**WHAT THE EXERCISE ASKS**
Please copy, exactly as they appear below, the lines from the one containing "Given: Click the BIOS SETUP UTILITY title" through the one containing "Given: Click the binoculars file search icon".

**AVAILABLE DATA**
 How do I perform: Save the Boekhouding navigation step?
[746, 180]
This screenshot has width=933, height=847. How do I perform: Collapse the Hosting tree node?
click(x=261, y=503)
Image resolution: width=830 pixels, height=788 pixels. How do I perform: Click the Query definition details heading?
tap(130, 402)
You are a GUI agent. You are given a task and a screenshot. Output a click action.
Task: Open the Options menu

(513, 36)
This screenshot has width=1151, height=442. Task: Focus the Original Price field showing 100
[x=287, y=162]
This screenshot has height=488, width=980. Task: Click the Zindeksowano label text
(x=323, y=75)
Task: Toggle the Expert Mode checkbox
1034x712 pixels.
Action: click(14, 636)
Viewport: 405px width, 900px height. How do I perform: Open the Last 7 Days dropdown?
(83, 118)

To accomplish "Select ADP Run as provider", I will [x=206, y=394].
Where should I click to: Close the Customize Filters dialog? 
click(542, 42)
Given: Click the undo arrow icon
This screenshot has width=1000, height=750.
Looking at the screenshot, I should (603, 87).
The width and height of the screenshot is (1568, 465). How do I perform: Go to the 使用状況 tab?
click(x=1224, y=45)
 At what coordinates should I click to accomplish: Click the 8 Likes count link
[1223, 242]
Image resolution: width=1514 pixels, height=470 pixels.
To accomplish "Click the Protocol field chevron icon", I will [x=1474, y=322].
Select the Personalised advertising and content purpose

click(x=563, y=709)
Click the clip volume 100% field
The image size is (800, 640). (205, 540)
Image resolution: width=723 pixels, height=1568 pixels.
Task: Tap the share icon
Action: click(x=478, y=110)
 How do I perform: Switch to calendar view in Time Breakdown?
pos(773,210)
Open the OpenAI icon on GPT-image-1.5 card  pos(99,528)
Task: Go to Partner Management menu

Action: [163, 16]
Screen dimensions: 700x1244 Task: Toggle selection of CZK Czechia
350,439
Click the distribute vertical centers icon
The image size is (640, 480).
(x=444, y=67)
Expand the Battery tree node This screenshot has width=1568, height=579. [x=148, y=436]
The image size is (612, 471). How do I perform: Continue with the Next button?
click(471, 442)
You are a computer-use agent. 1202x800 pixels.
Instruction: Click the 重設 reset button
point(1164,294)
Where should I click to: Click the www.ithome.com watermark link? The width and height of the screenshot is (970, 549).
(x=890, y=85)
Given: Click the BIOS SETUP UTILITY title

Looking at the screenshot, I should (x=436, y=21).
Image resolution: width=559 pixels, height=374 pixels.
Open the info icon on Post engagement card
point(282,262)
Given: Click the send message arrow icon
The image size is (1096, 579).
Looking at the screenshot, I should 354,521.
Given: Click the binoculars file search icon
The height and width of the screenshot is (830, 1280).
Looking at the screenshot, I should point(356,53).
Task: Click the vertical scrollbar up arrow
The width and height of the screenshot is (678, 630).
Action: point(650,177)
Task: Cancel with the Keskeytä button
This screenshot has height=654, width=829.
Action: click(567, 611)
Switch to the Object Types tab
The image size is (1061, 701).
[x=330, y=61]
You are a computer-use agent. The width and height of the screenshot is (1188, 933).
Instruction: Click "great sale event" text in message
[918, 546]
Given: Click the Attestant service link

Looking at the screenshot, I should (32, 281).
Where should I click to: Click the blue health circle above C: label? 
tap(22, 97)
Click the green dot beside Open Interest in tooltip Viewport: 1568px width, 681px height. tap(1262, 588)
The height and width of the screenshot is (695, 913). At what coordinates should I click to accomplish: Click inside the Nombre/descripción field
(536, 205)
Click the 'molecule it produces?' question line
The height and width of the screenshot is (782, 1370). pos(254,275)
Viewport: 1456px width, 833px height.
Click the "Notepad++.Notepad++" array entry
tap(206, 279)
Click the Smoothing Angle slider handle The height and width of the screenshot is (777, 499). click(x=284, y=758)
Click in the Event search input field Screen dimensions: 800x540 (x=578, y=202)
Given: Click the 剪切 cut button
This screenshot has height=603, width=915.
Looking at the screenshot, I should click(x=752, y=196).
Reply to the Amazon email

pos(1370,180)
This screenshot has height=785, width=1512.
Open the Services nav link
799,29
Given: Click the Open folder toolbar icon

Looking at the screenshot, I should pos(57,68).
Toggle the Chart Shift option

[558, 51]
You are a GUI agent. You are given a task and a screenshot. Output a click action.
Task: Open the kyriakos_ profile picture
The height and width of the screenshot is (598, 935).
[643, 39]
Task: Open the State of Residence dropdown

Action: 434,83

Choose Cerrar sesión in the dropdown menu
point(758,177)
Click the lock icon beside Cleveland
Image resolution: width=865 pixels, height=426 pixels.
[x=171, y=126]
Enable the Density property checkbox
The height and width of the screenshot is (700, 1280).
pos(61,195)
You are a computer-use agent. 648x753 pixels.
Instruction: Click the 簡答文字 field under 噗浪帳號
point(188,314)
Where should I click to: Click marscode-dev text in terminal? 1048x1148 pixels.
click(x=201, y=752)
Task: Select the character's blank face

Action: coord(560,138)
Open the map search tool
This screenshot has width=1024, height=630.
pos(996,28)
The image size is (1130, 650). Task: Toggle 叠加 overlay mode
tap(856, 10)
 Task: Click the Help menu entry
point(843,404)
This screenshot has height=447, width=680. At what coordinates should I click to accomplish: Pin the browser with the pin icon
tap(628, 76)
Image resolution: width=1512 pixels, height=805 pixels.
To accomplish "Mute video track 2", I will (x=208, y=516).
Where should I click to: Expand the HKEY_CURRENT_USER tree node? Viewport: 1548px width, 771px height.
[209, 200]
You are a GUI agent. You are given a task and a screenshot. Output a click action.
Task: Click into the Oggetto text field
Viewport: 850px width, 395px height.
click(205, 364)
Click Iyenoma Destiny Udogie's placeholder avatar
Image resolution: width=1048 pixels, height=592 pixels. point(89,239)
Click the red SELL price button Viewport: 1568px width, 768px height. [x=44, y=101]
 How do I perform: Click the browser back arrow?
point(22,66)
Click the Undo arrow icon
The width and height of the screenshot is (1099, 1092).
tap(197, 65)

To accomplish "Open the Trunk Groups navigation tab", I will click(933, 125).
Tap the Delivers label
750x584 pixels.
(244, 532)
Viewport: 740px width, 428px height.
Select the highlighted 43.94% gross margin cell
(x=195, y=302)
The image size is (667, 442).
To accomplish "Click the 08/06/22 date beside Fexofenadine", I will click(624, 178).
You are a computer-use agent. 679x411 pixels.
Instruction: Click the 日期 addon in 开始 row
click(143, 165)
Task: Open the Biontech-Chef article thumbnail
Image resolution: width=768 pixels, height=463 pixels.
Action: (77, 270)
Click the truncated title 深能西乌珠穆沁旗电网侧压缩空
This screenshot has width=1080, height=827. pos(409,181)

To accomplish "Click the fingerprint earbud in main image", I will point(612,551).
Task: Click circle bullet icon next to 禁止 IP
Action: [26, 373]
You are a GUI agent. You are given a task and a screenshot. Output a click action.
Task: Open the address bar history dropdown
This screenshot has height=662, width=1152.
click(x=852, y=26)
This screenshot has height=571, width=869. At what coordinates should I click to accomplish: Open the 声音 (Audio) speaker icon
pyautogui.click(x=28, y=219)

**EXERCISE RESULT**
Given: Click the BIOS SETUP UTILITY title

Looking at the screenshot, I should (x=436, y=21).
Image resolution: width=559 pixels, height=374 pixels.
Open the info icon on Post engagement card
point(282,262)
Given: Click the send message arrow icon
The image size is (1096, 579).
Looking at the screenshot, I should 354,521.
Given: Click the binoculars file search icon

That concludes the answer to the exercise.